Also, keep in mind that such a requirement would _definitely_ reduce the
number of users who accept invitations to join. "Oh, hey, join this free,
immature site that also requires you to do their work for you (bring in new
users" "Yeah, screw that, buddy."

You can't force social marketing. By trying to make users spread the word,
you'll end up alienating them and hastening the end for your site unless it is
SO AMAZING that it dispenses kittens and blowjobs every time you sign up a new
user. If you have a decent idea, you can get the word out and people will
spread the news (centsports.com comes to mind, it didn't take long for most of
my friends to hop on that via word of mouth).

------
sorbus
No. Just no.

Sure, once you have some users (and are actually providing a useful service,
or something fun, to them), you could encourage them to get other people to
join, perhaps via an invite link, or just a note on the main page asking them
to.
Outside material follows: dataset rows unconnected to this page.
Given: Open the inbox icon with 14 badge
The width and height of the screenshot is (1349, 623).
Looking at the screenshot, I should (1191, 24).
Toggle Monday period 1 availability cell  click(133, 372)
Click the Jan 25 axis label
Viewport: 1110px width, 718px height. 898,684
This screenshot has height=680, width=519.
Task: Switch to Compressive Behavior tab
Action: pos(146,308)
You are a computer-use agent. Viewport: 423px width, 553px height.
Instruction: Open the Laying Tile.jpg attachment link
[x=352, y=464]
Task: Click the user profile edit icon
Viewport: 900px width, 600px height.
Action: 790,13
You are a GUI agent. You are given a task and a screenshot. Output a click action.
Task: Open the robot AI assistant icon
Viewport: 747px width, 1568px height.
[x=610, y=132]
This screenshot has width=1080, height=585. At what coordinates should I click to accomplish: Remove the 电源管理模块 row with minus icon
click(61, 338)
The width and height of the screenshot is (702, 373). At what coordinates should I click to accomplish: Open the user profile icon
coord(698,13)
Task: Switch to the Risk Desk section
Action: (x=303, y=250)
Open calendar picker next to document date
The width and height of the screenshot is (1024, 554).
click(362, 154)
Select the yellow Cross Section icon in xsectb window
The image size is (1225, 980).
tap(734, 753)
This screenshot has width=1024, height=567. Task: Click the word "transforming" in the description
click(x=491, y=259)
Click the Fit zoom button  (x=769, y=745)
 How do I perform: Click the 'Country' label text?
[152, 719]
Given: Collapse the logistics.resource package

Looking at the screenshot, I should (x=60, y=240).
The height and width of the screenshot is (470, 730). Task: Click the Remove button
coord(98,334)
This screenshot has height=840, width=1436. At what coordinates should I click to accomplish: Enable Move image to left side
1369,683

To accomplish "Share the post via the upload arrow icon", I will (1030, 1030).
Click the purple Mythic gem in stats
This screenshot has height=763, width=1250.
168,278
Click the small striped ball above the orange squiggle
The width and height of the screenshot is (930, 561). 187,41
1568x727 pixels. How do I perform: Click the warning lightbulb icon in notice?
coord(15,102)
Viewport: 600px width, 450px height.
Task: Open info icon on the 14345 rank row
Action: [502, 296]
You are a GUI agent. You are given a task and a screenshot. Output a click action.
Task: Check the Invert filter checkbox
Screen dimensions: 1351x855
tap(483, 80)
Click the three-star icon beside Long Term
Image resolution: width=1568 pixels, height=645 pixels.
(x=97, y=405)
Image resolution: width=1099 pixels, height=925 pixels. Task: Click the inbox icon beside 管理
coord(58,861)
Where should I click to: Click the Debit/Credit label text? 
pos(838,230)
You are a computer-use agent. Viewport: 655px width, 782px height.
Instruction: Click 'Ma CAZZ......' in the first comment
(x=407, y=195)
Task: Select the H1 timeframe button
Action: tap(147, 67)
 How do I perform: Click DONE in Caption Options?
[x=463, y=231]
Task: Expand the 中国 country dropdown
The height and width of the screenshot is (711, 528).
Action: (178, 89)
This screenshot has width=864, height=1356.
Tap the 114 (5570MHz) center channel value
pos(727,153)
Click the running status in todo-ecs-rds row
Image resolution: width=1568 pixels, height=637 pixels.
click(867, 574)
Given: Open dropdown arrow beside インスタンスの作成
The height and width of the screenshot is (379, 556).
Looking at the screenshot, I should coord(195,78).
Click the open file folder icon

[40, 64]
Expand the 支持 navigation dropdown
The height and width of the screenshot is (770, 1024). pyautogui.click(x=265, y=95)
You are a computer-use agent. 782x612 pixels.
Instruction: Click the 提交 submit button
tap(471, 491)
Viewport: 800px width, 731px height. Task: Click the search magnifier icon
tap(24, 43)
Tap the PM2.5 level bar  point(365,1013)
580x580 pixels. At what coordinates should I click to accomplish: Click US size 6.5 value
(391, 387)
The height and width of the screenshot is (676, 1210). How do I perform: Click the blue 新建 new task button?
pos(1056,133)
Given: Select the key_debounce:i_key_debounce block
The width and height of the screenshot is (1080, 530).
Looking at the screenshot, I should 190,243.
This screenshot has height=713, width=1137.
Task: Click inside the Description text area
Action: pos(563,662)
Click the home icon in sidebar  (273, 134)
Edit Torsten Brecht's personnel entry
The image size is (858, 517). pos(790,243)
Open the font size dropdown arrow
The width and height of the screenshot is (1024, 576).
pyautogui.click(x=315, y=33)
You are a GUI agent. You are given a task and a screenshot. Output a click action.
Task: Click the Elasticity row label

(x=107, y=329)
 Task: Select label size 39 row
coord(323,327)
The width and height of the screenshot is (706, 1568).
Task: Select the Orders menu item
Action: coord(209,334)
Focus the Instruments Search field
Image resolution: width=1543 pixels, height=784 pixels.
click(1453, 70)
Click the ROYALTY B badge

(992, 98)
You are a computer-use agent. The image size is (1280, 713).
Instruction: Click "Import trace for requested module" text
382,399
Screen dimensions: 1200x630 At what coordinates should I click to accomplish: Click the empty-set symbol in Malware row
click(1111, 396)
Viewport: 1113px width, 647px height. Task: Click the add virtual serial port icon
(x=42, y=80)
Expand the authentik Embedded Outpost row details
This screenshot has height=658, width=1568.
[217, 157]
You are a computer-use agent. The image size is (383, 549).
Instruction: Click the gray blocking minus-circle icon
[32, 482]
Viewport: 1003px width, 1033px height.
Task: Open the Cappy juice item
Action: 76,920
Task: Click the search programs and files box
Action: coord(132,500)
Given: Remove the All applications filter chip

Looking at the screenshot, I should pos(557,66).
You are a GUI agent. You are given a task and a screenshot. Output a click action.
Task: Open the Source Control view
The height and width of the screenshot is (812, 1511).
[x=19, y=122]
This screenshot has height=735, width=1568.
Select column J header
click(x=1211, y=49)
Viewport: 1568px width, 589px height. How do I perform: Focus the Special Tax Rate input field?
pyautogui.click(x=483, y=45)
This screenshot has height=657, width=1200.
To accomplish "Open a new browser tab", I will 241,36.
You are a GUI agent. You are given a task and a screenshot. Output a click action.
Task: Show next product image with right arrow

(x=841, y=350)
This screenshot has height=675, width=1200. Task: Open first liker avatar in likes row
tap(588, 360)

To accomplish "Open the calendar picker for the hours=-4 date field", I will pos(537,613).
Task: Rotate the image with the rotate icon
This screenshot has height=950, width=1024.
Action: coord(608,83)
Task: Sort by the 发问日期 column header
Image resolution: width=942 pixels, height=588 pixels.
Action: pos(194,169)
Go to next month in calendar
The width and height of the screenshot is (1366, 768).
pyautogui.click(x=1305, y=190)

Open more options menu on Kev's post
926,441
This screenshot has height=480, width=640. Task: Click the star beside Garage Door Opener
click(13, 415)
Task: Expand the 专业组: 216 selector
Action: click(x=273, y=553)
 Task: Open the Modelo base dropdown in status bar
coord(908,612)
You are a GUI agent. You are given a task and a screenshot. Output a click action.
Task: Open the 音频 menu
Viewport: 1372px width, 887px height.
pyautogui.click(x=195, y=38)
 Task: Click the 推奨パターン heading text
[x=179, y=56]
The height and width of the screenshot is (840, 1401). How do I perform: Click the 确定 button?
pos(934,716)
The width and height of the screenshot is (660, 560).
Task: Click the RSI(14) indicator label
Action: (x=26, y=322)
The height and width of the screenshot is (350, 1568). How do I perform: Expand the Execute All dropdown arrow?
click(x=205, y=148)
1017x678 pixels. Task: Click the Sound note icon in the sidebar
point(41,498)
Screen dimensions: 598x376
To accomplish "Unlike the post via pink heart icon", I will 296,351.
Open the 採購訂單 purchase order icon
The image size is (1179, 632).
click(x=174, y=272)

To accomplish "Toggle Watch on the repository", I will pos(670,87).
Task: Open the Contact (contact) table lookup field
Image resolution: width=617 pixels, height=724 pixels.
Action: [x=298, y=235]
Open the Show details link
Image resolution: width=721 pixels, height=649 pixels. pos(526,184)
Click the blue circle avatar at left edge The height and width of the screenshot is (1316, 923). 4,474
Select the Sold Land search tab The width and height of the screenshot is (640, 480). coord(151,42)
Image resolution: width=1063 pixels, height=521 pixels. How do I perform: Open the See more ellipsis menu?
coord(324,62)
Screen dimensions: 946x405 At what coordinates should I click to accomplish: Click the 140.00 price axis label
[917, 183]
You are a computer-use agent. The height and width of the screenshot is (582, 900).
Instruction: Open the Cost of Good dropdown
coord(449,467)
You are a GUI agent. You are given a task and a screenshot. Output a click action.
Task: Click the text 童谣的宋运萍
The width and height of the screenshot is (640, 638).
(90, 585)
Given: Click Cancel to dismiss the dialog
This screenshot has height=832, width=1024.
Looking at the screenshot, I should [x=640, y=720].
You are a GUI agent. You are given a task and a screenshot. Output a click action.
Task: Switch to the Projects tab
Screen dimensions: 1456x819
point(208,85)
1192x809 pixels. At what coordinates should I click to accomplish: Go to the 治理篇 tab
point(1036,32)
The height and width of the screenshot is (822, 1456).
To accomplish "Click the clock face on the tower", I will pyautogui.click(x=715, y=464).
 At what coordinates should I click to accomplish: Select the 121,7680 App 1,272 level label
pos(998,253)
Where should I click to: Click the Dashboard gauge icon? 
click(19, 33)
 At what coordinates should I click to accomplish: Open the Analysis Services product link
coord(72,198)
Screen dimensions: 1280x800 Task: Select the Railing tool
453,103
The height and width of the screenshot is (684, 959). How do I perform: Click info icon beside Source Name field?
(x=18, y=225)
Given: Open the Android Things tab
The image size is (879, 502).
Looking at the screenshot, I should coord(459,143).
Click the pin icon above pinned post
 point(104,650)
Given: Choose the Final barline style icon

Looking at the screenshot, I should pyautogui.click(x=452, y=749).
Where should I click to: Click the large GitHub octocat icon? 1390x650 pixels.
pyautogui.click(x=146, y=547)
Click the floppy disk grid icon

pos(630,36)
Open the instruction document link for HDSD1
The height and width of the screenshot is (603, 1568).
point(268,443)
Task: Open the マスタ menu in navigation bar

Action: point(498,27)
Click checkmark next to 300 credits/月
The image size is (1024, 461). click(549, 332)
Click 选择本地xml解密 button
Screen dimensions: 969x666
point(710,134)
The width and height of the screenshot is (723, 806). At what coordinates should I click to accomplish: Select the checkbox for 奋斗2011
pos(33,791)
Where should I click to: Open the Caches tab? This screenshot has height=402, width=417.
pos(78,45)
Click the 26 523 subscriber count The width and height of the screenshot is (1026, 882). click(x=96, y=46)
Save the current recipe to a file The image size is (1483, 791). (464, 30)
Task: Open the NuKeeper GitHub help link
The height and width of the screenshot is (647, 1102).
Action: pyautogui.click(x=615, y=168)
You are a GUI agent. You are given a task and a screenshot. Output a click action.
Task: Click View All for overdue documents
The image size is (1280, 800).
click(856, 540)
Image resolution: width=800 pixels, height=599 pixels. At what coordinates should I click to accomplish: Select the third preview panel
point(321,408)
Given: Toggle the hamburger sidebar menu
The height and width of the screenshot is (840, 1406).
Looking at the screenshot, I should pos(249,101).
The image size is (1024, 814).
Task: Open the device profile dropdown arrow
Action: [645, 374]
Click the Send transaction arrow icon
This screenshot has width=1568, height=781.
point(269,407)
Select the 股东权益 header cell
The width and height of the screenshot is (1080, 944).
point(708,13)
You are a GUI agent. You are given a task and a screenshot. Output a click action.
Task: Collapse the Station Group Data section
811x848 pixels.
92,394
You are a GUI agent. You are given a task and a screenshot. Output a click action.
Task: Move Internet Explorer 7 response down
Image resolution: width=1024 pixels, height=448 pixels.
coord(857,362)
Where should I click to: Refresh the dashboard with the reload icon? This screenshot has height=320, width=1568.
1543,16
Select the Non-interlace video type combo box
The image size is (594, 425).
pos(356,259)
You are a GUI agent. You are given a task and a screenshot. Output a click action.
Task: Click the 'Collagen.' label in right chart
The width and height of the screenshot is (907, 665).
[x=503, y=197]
You could even give them benefits if they attract more users to the site
(temporarily remove ads, give them some benefit, or whatever, depending on
what type of site it is). But requiring users to get more users to join will
drive them away, and is sort of an admission of the fact that the site isn't
very good. After all, if it was, users would recommend it to their friends
because they liked it, not because they had to.

------
matt1
Because people will say "screw this" and leave your site for good?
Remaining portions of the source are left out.